**Your goal:** Reproduce the records below exactly as given.

Collected data entries
○ ○ ○ ○ ○
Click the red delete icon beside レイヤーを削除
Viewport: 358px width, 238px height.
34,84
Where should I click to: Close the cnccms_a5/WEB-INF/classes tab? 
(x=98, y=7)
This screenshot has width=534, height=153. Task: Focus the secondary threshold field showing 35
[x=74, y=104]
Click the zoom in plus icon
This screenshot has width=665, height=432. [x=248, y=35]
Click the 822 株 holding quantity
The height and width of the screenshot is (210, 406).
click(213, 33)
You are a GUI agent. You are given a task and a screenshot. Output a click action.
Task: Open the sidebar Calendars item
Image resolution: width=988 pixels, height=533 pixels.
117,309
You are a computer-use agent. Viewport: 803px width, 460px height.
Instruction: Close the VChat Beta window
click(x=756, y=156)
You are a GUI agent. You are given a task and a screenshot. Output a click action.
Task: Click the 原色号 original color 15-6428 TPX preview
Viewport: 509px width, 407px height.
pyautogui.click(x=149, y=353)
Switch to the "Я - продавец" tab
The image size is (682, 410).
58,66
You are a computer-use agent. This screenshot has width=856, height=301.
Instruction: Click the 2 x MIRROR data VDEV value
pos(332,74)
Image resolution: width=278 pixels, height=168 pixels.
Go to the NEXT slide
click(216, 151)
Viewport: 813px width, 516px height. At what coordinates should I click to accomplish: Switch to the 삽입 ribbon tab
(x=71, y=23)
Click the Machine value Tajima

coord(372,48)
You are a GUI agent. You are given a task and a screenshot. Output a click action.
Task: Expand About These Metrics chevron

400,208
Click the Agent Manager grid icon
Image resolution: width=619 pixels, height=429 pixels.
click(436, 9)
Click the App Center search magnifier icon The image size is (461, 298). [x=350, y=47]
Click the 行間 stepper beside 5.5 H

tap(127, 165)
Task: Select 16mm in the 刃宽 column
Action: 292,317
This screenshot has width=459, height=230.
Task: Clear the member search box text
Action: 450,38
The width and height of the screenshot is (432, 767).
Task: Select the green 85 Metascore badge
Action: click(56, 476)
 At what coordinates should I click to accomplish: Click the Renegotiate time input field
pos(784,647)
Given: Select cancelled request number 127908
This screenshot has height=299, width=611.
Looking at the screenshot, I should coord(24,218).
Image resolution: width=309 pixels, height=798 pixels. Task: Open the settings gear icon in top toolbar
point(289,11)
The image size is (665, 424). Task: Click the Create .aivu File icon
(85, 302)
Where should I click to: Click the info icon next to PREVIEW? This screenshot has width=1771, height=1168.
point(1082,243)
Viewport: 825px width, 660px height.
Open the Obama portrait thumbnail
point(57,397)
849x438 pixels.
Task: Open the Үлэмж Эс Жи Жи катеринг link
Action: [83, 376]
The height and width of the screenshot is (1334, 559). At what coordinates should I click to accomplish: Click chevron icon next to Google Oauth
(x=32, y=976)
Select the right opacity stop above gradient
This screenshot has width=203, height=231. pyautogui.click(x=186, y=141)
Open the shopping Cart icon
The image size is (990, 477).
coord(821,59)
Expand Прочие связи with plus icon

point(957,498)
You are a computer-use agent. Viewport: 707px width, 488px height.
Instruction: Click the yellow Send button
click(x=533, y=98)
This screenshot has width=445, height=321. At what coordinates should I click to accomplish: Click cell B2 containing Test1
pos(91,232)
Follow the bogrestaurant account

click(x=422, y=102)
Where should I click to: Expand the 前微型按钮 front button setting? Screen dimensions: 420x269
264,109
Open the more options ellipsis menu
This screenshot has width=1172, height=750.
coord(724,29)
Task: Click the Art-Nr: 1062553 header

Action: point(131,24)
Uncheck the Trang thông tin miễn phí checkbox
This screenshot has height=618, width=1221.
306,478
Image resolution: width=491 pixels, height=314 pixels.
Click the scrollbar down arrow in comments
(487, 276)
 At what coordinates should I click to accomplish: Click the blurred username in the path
○ ○ ○ ○ ○
**Exercise response:**
Click the red delete icon beside レイヤーを削除
Viewport: 358px width, 238px height.
34,84
Where should I click to: Close the cnccms_a5/WEB-INF/classes tab? 
(x=98, y=7)
This screenshot has width=534, height=153. Task: Focus the secondary threshold field showing 35
[x=74, y=104]
Click the zoom in plus icon
This screenshot has width=665, height=432. [x=248, y=35]
Click the 822 株 holding quantity
The height and width of the screenshot is (210, 406).
click(213, 33)
You are a GUI agent. You are given a task and a screenshot. Output a click action.
Task: Open the sidebar Calendars item
Image resolution: width=988 pixels, height=533 pixels.
117,309
You are a computer-use agent. Viewport: 803px width, 460px height.
Instruction: Close the VChat Beta window
click(x=756, y=156)
You are a GUI agent. You are given a task and a screenshot. Output a click action.
Task: Click the 原色号 original color 15-6428 TPX preview
Viewport: 509px width, 407px height.
pyautogui.click(x=149, y=353)
Switch to the "Я - продавец" tab
The image size is (682, 410).
58,66
You are a computer-use agent. This screenshot has width=856, height=301.
Instruction: Click the 2 x MIRROR data VDEV value
pos(332,74)
Image resolution: width=278 pixels, height=168 pixels.
Go to the NEXT slide
click(216, 151)
Viewport: 813px width, 516px height. At what coordinates should I click to accomplish: Switch to the 삽입 ribbon tab
(x=71, y=23)
Click the Machine value Tajima

coord(372,48)
You are a GUI agent. You are given a task and a screenshot. Output a click action.
Task: Expand About These Metrics chevron

400,208
Click the Agent Manager grid icon
Image resolution: width=619 pixels, height=429 pixels.
click(436, 9)
Click the App Center search magnifier icon The image size is (461, 298). [x=350, y=47]
Click the 行間 stepper beside 5.5 H

tap(127, 165)
Task: Select 16mm in the 刃宽 column
Action: 292,317
This screenshot has width=459, height=230.
Task: Clear the member search box text
Action: 450,38
The width and height of the screenshot is (432, 767).
Task: Select the green 85 Metascore badge
Action: click(56, 476)
 At what coordinates should I click to accomplish: Click the Renegotiate time input field
pos(784,647)
Given: Select cancelled request number 127908
This screenshot has height=299, width=611.
Looking at the screenshot, I should coord(24,218).
Image resolution: width=309 pixels, height=798 pixels. Task: Open the settings gear icon in top toolbar
point(289,11)
The image size is (665, 424). Task: Click the Create .aivu File icon
(85, 302)
Where should I click to: Click the info icon next to PREVIEW? This screenshot has width=1771, height=1168.
point(1082,243)
Viewport: 825px width, 660px height.
Open the Obama portrait thumbnail
point(57,397)
849x438 pixels.
Task: Open the Үлэмж Эс Жи Жи катеринг link
Action: [83, 376]
The height and width of the screenshot is (1334, 559). At what coordinates should I click to accomplish: Click chevron icon next to Google Oauth
(x=32, y=976)
Select the right opacity stop above gradient
This screenshot has width=203, height=231. pyautogui.click(x=186, y=141)
Open the shopping Cart icon
The image size is (990, 477).
coord(821,59)
Expand Прочие связи with plus icon

point(957,498)
You are a computer-use agent. Viewport: 707px width, 488px height.
Instruction: Click the yellow Send button
click(x=533, y=98)
This screenshot has width=445, height=321. At what coordinates should I click to accomplish: Click cell B2 containing Test1
pos(91,232)
Follow the bogrestaurant account

click(x=422, y=102)
Where should I click to: Expand the 前微型按钮 front button setting? Screen dimensions: 420x269
264,109
Open the more options ellipsis menu
This screenshot has width=1172, height=750.
coord(724,29)
Task: Click the Art-Nr: 1062553 header

Action: point(131,24)
Uncheck the Trang thông tin miễn phí checkbox
This screenshot has height=618, width=1221.
306,478
Image resolution: width=491 pixels, height=314 pixels.
Click the scrollbar down arrow in comments
(487, 276)
 At what coordinates should I click to accomplish: Click the blurred username in the path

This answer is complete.